[[ Records for the task open ]]

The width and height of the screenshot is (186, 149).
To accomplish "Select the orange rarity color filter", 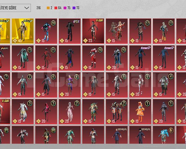I will [48, 8].
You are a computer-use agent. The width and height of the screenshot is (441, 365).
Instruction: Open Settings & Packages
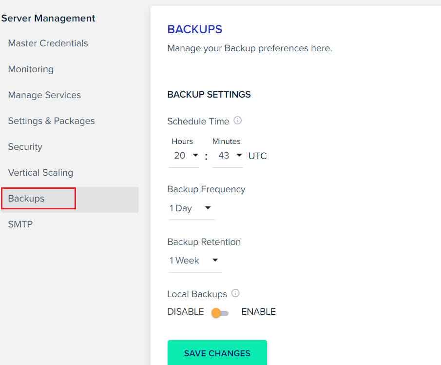[x=52, y=121]
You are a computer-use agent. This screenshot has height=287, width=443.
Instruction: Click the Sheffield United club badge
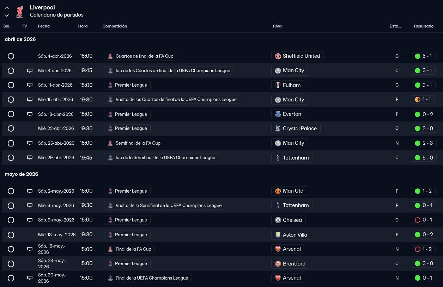278,56
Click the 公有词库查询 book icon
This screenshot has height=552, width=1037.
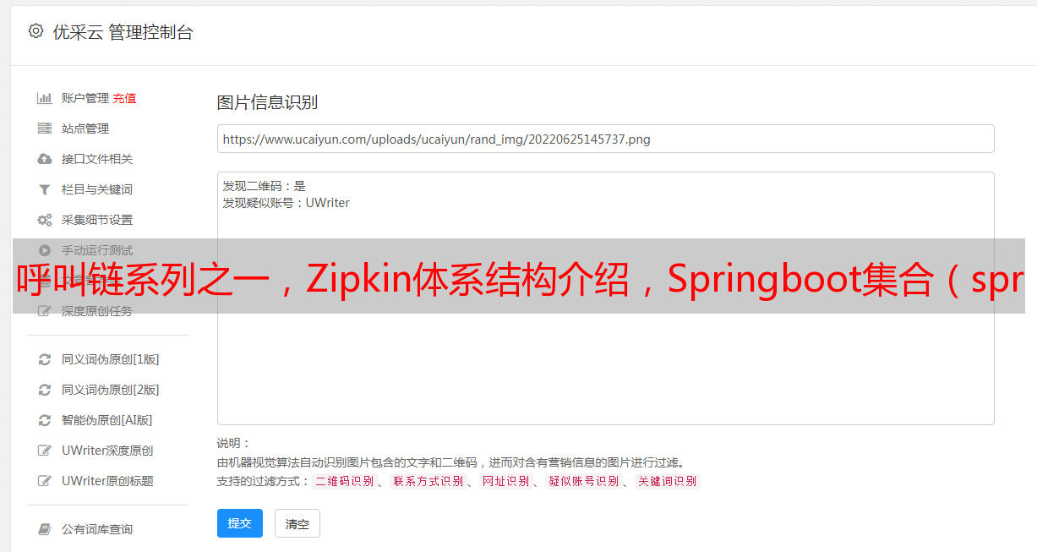(x=45, y=529)
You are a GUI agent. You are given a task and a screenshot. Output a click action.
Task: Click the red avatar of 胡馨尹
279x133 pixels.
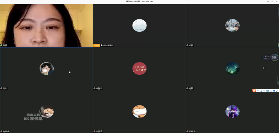point(139,68)
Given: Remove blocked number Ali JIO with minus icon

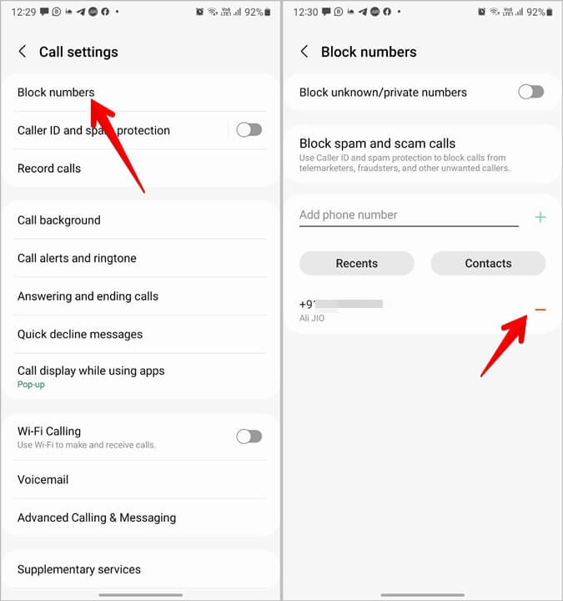Looking at the screenshot, I should point(540,310).
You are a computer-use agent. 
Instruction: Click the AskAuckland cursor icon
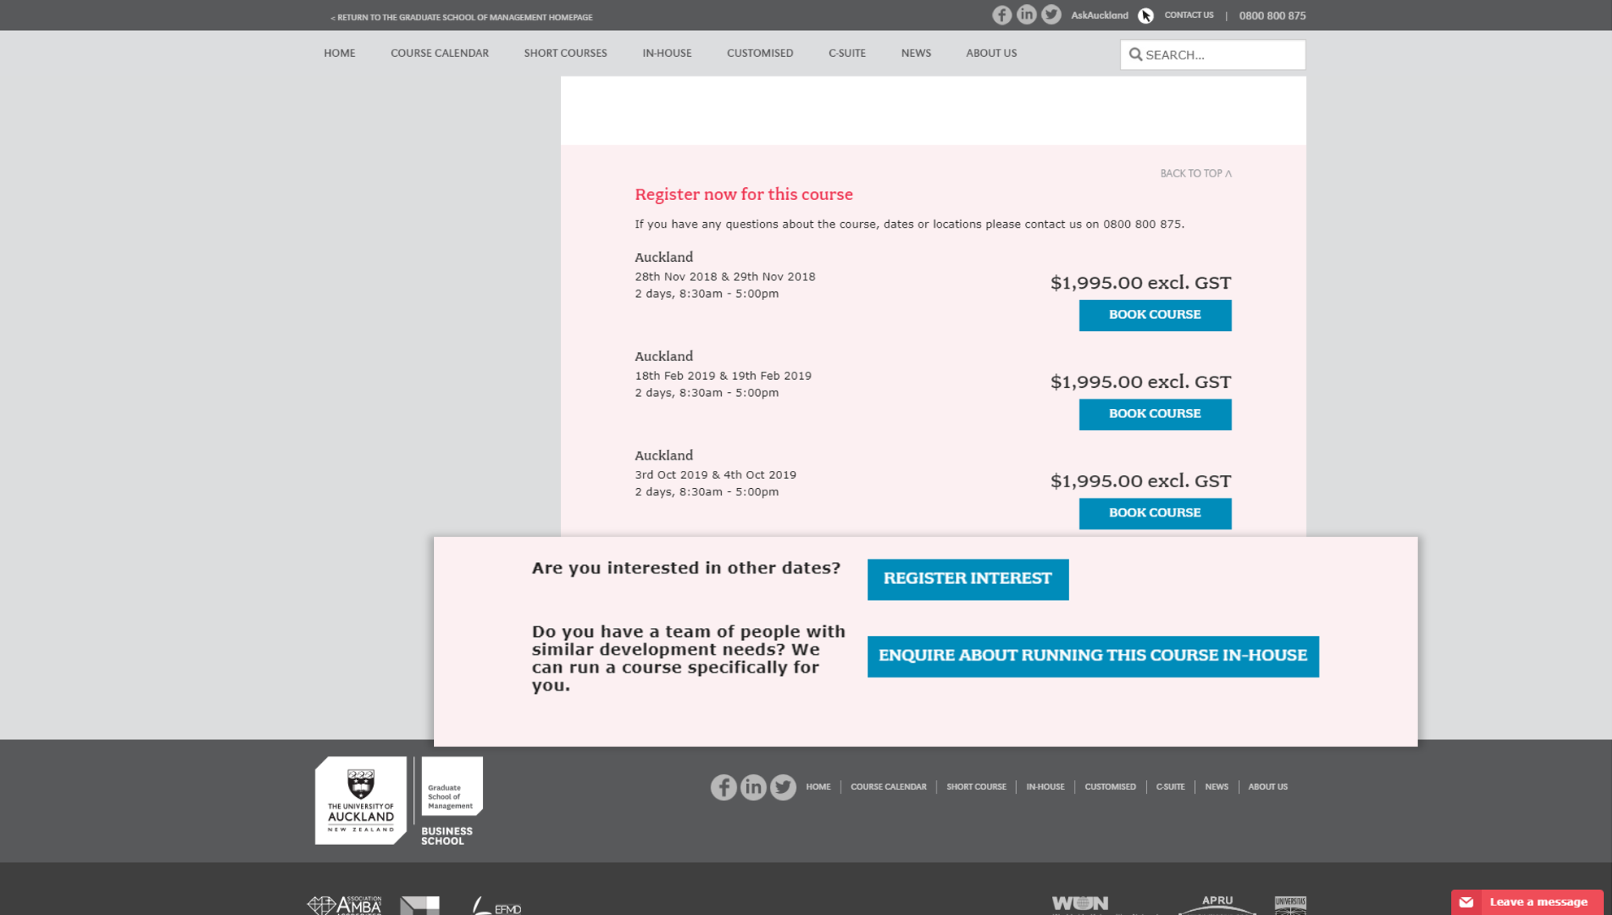1145,15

[[ Records for the task closed ]]

- [Your assignment]: Print exactly the lines between the line containing "Click the 公有词库查询 book icon" and the last line of the entries above, including both, and nothing besides; skip the pictures.

- [Task response]:
Click the 公有词库查询 book icon
This screenshot has height=552, width=1037.
(x=45, y=529)
You are a GUI agent. You are given a task and a screenshot. Output a click action.
Task: Click the red avatar of 胡馨尹
279x133 pixels.
point(139,68)
Given: Remove blocked number Ali JIO with minus icon

Looking at the screenshot, I should point(540,310).
You are a computer-use agent. 
Instruction: Click the AskAuckland cursor icon
1145,15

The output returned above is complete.